RAG, or Retrieval Augmented Generation, is a technique that enhances LLMs by integrating additional data sources. A typical RAG application involves:

  • Indexing - a pipeline for ingesting data from a source and indexing it, which usually consists of Loading, Splitting and Storing the data in ChromaDb.

  • Retrieval and generation - At runtime, RAG processes the user’s query, fetches relevant data from the index stored in ChromaDb, and the LLM generates a response based on this enriched context.


Key Technologies Used

Mistral & llama3 via Ollama

Ollama is a free and open-source application that allows you to run various large language models, including Llama 3, on your own computer, even with limited resources. Ollama takes advantage of the performance gains of llama.cpp, an open source library designed to allow you to run LLMs locally with relatively low hardware requirements. It also includes a sort of package manager, allowing you to download and use LLMs quickly and effectively with just a single command.

Llama 3 comes in two sizes: 8 billion and 70 billion parameters. This kind of model is trained on a massive amount of text data and can be used for a variety of tasks, including generating text, translating languages, writing different kinds of creative content, and answering your questions in an informative way. Meta touts Llama 3 as one of the best open models available, but it is still under development.

Mistral vs llama3

🦜️🔗 LangChain

LangChain is a framework for developing applications powered by large language models (LLMs).

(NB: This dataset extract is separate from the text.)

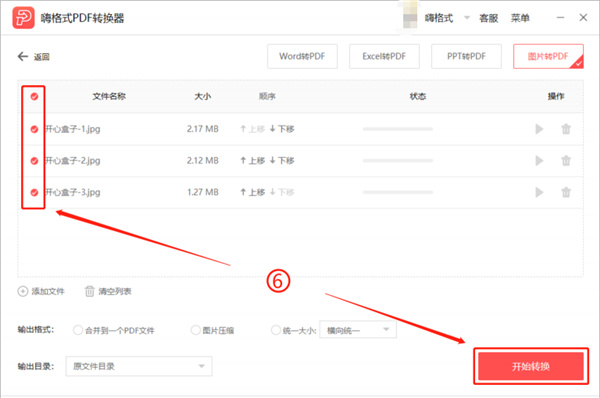Clear the list with the 清空列表 icon
Viewport: 600px width, 398px height.
coord(89,291)
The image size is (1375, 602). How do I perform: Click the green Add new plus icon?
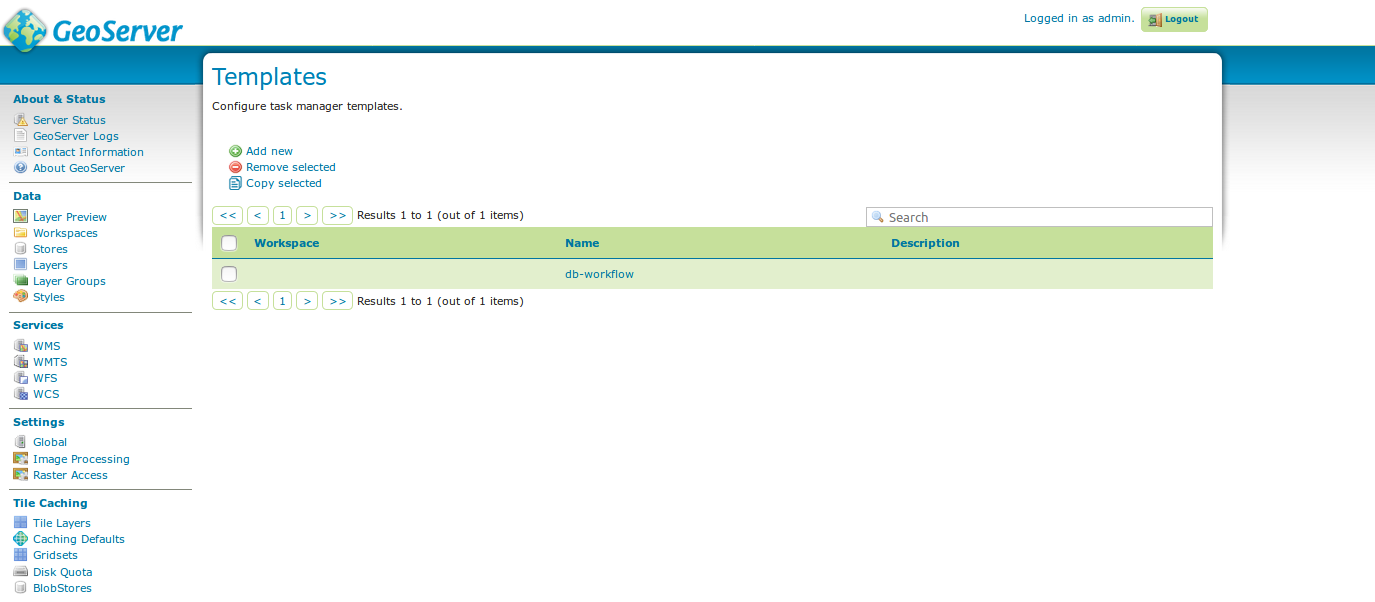235,151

For these applications, LangChain simplifies the entire application lifecycle:

  • Open-source libraries: Build your applications using LangChain’s open-source building blocks, components, and third-party integrations. Use LangGraph to build stateful agents with first-class streaming and human-in-the-loop support.

  • Productionization: Inspect, monitor, and evaluate your apps with LangSmith so that you can constantly optimize and deploy with confidence.

  • Deployment: Turn your LangGraph applications into production-ready APIs and Assistants with LangGraph Cloud.

  • langchain-core: Base abstractions and LangChain Expression Language.

  • langchain-community: Third party integrations.Some integrations have been further split into partner packages that only rely on langchain-core. Examples include langchain_openai and langchain_anthropic.

  • langchain: Chains, agents, and retrieval strategies that make up an application’s cognitive architecture.

  • LangGraph: A library for building robust and stateful multi-actor applications with LLMs by modeling steps as edges and nodes in a graph. Integrates smoothly with LangChain, but can be used without it. To learn more about LangGraph, check out our first LangChain Academy course, Introduction to LangGraph, available here.

Productionization: * LangSmith: A developer platform that lets you debug, test, evaluate, and monitor chains built on any LLM framework and seamlessly integrates with LangChain.


Streamlit

Streamlit lets you transform Python scripts into interactive web apps in minutes, instead of weeks. Build dashboards, generate reports, or create chat apps. Once you’ve created an app, you can use our Community Cloud platform to deploy, manage, and share your app.

Why choose Streamlit?

  • Simple and Pythonic: Write beautiful, easy-to-read code.

  • Fast, interactive prototyping: Let others interact with your data and provide feedback quickly.

  • Live editing: See your app update instantly as you edit your script.

  • Open-source and free: Join a vibrant community and contribute to Streamlit’s future.